The report was written by public finance experts Bridget Fisher and Flávia Leite with the Schwartz Center for Economic Policy Analysis at The New School, who previously co-authored a study on the cost of the city’s Hudson Yards redevelopment project in 2018.
State officials want to use so-called payments in lieu of taxes, or PILOTs, to fund the Penn Station revamp, using so-called “value capture” of future proceeds from property owners to pay back bonds, a method also employed by the city at Hudson Yards.
The state plans to give discounts to developers on the PILOTs similar to Hudson Yards, which could be up to 20%, according to the report.
The researchers estimated that the scheme will bring in $6.6 billion in revenue for ESD, but the state would lose $1.2 billion of those funds to the tax breaks and another $1.3 billion in refunding lost city tax revenues, leaving $4.1 billion.
New York’s share for projects to improve Penn Station could total between $7.5-$10 billion, which includes the station’s renovation, track expansion, and the federal Gateway project to rehabilitate and add tunnels underneath the Hudson River.
The real estate proceeds would cover no more than around 55% of those costs.
Influential developer Vornado Realty Trust owns or leases the largest share of the development site, and the company’s CEO Steven Roth donated the maximum allowed $69,700 to Hochul’s election campaign in December, according to state records.
Government officials and reps for the developer have pitched the PILOT proposal as harvesting private dollars and saving money for the state.
But the complex funding mechanism carries risks and taxpayers may be on the hook to cough up more cash, as was the case with Hudson Yards, noted one of the report’s authors.
“The main risks related to land value capture is the unpredictability of the future,” said Leite in an interview.
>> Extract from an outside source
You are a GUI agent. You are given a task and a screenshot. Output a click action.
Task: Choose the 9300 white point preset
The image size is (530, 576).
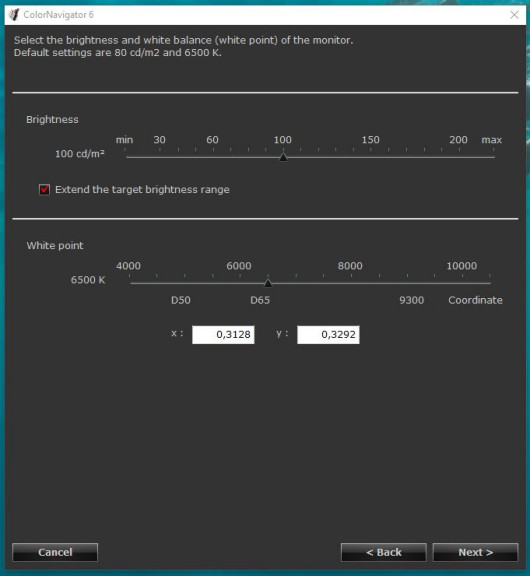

“Assuming that all development happens on time, on schedule, there are no recessions, there are no cost overruns, there are no revenue shortfalls, then a project will be self-financing,” the researcher added. “Otherwise, if anything falls outside this closed loop it can potentially call for taxpayer support.”
Fauss also questioned the need for discounts when the state will already make developers’ land more valuable by allowing them to build bigger.
“Do you even need to incentivize development with a tax break in one of the most valuable parts of Manhattan,” Fauss said.
An ESD spokesperson defended the project and accused Reinvent Albany of trying to derail the redevelopment of a “long-neglected area,” into a more than 18.3 million square-foot complex of predominantly offices and a roughly 9% portion of residential units.
“The state is enhancing the city’s tax base by unlocking the real value of the long-neglected area, which will improve the lives of millions of New York commuters,” said Matthew Gorton in a statement. “It’s disappointing that an organization that considers itself a citizens’ watchdog would prefer Penn Station remain a junkyard, denying New Yorkers the significant affordable housing, open space and desperately needed transit improvements this plan provides.”
Vornado, through an unnamed spokesperson, provided the following statement.
“Vornado is a key partner in this neighborhood and committed to a GPP that’s transformative for the region and reflects the vision outlined by Governor Hochul and Mayor Adams. Vornado has a strong record working on successful public-private partnerships that opened Moynihan Train Hall, completed a new station entrance at 33rd Street, and will deliver a new LIRR concourse.”
Hochul’s office did not immediately respond to a request for comment.